With summer in full swing, it might be tempting to kick up your feet with a cold one and enjoy the weekly BBQs with family and friends. But summer is actually the perfect time to hone your career-advancing skills. Many people have New Year’s Resolutions but Half-Year Check-Ins can be just as useful.
While everyone else is whiling away the longer days, you can seize the season to make sure you are reaching your full career potential. In order to be the star student who’s ready from the get-go on the first day of class, one needs to plan ahead and not let your mind turn to mush in the warm summer months. Read through these tips to get ahead.
- Review both short-term and long-term career goals. The summer is the perfect time to take stock of where you are versus where you’d like to be. Don’t wait until December to check in and determine your next course of action.
- Update your resume, portfolio, and online profiles. You’ve been busy meeting impossible deadlines and countless client revisions. Now things are slowing down for the summer and you can catch your breath. Don’t forget to update your “sales kit” of resume / portfolio / online profile (LinkedIn, CreativeHotList, etc.) to reflect these valuable projects.

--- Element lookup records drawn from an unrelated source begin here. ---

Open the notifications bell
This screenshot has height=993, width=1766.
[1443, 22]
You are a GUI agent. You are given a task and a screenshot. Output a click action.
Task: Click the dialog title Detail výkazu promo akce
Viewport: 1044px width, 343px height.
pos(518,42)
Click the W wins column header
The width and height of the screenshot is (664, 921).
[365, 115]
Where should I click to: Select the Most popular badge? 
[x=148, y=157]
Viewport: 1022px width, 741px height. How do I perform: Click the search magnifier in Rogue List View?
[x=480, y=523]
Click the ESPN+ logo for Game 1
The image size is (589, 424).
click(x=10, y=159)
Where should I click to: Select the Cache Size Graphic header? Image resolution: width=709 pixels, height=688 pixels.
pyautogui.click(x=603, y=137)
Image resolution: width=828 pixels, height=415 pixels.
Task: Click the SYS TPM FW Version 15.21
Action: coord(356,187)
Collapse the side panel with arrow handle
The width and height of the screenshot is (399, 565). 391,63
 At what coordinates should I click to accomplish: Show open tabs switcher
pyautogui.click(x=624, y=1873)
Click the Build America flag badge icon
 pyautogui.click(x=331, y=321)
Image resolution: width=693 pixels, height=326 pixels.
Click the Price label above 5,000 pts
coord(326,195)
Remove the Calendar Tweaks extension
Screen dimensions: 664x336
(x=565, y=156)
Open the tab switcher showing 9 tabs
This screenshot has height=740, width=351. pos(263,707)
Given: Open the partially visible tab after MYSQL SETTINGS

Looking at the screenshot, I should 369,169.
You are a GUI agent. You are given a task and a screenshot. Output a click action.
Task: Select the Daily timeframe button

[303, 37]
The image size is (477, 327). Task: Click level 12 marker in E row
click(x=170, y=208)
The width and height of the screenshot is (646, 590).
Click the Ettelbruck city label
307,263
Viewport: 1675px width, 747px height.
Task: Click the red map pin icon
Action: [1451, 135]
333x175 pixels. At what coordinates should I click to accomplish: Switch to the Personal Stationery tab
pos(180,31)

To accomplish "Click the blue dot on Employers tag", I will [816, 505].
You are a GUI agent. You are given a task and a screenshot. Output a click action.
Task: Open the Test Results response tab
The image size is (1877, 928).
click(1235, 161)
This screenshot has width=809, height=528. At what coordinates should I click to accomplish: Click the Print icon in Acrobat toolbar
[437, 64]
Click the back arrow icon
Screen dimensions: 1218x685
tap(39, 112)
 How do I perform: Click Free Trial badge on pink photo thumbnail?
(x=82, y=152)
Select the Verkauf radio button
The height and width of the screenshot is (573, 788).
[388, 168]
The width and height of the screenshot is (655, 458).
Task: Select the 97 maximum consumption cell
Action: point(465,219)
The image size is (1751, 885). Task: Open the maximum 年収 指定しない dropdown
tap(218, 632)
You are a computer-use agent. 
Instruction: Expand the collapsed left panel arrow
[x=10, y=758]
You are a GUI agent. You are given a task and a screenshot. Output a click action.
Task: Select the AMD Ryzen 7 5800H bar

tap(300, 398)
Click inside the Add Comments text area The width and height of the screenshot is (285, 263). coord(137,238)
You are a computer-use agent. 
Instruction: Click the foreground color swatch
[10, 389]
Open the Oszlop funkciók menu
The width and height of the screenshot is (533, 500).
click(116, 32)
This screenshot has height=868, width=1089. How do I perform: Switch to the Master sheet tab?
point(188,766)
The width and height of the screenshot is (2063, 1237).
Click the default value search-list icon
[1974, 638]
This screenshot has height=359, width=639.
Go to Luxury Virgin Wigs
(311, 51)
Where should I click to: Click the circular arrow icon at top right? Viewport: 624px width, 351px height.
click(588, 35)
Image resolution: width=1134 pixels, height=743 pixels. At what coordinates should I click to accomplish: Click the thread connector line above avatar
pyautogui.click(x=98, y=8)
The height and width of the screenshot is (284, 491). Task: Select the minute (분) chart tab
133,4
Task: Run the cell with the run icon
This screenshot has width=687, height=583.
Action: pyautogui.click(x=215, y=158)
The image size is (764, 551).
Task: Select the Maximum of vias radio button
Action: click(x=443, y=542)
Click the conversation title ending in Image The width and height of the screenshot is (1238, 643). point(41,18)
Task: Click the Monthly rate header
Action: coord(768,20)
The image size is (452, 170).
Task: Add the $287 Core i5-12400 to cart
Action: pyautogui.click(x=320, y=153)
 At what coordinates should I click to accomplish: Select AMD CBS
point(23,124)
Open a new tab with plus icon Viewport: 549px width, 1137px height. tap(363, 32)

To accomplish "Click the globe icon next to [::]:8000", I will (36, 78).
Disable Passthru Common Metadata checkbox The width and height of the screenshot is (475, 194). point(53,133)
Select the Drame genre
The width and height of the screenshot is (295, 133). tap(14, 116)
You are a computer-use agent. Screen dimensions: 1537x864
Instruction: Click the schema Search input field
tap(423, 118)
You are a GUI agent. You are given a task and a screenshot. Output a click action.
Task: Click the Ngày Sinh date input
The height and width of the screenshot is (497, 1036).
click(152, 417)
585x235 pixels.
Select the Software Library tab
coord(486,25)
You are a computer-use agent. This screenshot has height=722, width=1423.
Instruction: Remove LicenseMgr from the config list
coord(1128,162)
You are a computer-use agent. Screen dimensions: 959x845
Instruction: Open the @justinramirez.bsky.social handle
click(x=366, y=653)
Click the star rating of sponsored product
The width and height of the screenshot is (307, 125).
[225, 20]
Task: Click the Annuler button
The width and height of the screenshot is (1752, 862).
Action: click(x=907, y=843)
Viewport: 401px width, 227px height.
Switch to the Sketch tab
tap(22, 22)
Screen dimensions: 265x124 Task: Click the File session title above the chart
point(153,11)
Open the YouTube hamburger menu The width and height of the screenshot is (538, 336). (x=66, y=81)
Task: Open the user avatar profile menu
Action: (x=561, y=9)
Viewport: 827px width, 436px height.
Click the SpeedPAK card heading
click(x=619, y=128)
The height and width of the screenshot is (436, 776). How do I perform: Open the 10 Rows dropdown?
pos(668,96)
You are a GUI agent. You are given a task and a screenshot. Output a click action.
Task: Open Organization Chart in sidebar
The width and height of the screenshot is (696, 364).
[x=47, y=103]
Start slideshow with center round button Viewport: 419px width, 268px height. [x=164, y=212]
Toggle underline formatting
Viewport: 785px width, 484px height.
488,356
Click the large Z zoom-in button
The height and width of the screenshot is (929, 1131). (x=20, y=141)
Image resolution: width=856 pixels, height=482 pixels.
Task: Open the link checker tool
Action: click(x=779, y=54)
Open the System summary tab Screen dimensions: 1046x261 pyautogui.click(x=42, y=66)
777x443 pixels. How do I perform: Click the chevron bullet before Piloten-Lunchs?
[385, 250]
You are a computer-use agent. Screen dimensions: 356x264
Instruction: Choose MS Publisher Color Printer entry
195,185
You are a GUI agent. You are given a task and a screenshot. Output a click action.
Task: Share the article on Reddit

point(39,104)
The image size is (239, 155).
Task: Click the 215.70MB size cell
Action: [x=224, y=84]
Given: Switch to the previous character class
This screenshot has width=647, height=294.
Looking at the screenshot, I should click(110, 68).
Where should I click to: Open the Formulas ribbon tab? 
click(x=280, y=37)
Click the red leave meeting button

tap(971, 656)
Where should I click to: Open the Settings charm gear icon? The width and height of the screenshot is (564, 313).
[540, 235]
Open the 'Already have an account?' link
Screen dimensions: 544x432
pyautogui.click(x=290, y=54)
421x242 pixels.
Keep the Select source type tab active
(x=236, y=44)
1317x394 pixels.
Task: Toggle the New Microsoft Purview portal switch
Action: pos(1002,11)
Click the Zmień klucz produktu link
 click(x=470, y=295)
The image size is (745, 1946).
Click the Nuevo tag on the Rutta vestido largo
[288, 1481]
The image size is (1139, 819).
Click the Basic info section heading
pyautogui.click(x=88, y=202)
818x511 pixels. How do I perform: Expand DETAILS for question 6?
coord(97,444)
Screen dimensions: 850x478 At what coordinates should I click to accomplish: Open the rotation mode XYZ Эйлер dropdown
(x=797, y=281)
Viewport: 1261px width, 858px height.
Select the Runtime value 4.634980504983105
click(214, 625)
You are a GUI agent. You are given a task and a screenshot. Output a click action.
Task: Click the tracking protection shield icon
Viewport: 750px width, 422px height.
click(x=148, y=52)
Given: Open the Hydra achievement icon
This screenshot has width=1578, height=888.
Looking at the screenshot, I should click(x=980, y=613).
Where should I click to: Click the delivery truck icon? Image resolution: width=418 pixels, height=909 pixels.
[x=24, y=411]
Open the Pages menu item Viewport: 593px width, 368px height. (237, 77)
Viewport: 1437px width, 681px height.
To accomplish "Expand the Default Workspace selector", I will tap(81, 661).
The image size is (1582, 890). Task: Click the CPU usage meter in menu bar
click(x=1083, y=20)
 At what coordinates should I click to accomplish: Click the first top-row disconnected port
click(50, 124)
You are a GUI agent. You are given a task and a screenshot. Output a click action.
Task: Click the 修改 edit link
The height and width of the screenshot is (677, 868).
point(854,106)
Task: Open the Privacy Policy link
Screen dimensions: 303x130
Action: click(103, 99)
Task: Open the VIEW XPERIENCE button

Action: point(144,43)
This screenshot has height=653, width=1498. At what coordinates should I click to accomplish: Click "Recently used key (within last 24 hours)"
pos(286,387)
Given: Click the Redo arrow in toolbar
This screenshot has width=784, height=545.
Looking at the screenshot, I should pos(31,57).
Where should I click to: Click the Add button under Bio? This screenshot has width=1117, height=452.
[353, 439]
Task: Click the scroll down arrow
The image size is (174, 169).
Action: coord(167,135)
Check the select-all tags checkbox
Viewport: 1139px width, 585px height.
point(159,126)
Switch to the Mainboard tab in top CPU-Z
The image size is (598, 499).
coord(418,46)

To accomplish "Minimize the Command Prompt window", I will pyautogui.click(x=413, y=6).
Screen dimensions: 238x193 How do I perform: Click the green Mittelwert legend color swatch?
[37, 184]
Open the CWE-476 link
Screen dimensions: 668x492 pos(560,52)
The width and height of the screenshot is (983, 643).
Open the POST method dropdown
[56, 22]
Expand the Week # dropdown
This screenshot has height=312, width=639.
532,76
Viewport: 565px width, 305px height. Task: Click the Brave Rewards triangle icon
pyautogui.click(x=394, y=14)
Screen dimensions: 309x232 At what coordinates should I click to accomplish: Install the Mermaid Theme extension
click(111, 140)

- Look into potential skill-enhancing classes to take in the fall. Whether it’s a Marketing class via UCLA Extension or an Animation/Visual Effects class at Gnomon, course catalogs come out months in advance of the first day of class so now’s the time to plan ahead.
- If you haven’t already, include industry blogs and self-improvement tips in your summer reading plans. We know everyone wants to read about that girl and her tattoo, but throw in a good measure of fun and insight, too. (Just don’t watch cat videos until 2am. At least not *every* night.)
Of course, all of the above can be done outdoors, under a beach umbrella, or on your backyard lawn in the afternoon. We’re not humorless headmistresses. We know you want to get out there and enjoy the sun. But remember summer should be both restorative *and* productive. The key is in the balance of play and work.